Alors que les monnaies numériques de banque centrale (CBDC) gagnent du terrain à l’échelle mondiale, l’e-CFA, projet porté par la BCEAO, reste encore à l’état embryonnaire dans l’Union économique et monétaire ouest-africaine. Lancée à titre expérimental, la version digitale du franc CFA n’a toujours pas dépassé sa phase pilote, et les perspectives de généralisation restent floues.
Sur le papier, l’objectif est clair. Il s’agit de moderniser les systèmes de paiement, renforcer l’inclusion financière et réduire les coûts des transactions dans une région où la bancarisation reste faible. L’e-CFA permettrait d’offrir un accès élargi à une monnaie fiable, sans passer par les canaux bancaires traditionnels. Mais dans les faits, l’ambition bute sur des freins persistants.
Les infrastructures numériques restent inégalement réparties, les cadres réglementaires encore insuffisants et les enjeux de cybersécurité préoccupent.

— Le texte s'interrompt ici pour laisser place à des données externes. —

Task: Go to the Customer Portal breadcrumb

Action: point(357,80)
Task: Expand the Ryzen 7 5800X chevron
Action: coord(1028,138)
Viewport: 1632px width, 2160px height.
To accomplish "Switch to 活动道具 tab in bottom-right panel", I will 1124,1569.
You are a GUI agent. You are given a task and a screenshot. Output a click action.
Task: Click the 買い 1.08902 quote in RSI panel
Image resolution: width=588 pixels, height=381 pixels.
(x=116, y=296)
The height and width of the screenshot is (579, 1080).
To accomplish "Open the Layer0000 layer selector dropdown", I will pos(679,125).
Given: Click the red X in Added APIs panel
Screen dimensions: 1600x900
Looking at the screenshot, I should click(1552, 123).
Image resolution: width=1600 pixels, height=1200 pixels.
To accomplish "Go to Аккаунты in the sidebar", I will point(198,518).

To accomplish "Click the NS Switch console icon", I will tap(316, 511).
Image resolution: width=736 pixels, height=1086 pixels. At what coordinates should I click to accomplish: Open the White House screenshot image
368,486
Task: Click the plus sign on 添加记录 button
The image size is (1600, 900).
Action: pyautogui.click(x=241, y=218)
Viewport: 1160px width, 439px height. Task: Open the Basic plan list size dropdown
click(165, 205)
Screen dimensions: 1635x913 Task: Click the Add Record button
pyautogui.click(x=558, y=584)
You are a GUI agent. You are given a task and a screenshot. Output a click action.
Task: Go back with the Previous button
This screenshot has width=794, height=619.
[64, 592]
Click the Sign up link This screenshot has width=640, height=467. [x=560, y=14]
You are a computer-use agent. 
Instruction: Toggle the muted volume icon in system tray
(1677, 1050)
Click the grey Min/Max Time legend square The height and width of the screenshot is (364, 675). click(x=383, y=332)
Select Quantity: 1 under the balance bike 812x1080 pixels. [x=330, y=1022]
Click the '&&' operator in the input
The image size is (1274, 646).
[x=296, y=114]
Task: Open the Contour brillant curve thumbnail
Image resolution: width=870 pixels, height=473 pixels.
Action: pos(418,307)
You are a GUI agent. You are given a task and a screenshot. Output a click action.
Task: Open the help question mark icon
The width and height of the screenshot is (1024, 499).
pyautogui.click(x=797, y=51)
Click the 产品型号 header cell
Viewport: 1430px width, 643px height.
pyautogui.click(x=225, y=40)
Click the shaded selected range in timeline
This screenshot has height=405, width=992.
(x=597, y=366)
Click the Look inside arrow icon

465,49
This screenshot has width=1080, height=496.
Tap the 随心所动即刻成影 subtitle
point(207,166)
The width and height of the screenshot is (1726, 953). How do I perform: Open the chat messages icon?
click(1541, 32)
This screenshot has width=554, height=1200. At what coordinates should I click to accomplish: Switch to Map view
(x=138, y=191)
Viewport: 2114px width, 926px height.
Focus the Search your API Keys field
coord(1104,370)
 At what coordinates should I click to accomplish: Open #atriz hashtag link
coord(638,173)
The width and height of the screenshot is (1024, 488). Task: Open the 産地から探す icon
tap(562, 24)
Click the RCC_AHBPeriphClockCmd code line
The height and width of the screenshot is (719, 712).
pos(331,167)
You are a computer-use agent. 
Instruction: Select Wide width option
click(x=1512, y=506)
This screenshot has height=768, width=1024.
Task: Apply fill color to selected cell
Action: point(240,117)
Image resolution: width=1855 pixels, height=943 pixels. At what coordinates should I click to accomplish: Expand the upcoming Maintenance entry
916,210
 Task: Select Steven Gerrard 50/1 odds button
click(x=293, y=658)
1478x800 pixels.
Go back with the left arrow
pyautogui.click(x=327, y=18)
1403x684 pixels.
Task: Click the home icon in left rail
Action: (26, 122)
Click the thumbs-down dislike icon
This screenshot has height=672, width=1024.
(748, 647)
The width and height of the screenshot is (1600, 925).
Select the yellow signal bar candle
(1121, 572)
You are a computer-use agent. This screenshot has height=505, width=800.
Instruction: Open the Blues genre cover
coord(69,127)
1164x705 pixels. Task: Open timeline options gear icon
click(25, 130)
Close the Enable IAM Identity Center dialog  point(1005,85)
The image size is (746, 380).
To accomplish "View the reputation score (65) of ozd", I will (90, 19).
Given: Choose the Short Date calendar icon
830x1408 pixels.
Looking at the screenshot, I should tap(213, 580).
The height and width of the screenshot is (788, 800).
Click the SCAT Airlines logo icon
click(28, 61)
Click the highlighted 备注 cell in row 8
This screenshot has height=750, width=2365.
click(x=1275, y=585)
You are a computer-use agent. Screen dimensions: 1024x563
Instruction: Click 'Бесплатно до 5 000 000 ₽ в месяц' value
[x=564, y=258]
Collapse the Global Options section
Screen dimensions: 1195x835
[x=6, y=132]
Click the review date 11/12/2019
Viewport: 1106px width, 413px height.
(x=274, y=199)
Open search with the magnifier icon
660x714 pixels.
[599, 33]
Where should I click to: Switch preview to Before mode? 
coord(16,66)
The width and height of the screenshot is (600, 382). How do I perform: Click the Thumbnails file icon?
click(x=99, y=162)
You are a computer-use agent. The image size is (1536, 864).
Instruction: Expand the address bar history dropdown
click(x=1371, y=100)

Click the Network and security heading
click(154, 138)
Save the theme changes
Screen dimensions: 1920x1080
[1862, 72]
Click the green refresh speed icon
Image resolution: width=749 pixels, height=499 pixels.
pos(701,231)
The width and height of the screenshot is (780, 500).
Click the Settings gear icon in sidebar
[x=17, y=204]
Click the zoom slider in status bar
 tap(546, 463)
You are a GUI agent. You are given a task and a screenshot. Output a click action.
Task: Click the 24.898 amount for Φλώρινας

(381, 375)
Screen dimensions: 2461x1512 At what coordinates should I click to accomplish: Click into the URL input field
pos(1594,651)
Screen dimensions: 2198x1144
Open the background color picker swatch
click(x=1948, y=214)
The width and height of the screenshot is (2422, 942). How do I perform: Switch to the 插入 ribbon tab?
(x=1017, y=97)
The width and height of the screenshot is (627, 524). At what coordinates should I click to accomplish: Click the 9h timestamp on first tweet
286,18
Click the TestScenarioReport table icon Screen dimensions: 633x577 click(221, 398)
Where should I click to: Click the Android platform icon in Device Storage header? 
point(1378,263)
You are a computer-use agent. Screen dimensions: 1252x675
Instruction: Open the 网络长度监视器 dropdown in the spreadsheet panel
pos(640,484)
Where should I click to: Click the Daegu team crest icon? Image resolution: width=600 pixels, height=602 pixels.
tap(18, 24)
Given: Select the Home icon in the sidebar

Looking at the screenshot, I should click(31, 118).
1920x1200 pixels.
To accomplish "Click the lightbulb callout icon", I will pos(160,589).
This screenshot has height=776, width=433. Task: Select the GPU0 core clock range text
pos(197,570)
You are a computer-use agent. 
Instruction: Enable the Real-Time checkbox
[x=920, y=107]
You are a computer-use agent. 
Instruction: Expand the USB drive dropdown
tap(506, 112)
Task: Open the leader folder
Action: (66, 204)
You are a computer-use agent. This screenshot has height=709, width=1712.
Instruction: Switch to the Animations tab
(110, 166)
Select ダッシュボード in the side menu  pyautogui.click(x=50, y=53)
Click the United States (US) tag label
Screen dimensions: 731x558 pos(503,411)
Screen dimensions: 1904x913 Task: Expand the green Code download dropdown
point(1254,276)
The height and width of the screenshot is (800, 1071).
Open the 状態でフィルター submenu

De plus, les banques commerciales perçoivent parfois ces projets comme une menace pour leur modèle économique, ce qui freine leur collaboration active. Le manque de transparence sur les modalités techniques du projet ajoute à la confusion.
Dans un contexte où le débat monétaire prend une dimension symbolique forte, l’e-CFA illustre les tensions entre modernisation technologique et inertie institutionnelle. La BCEAO avance prudemment, consciente qu’un faux pas pourrait fragiliser davantage la crédibilité du franc CFA, déjà largement contesté dans plusieurs pays membres.
Le ralentissement du projet soulève une question plus large. Peut-on se contenter d’un outil numérique sans repenser les fondements politiques et économiques du cadre monétaire ouest-africain ? Car derrière l’innovation, c’est la souveraineté monétaire qui reste en suspens. Et sans réponse claire, la version digitale du CFA risque de n’être qu’un ravalement technologique d’un système toujours aussi centralisé.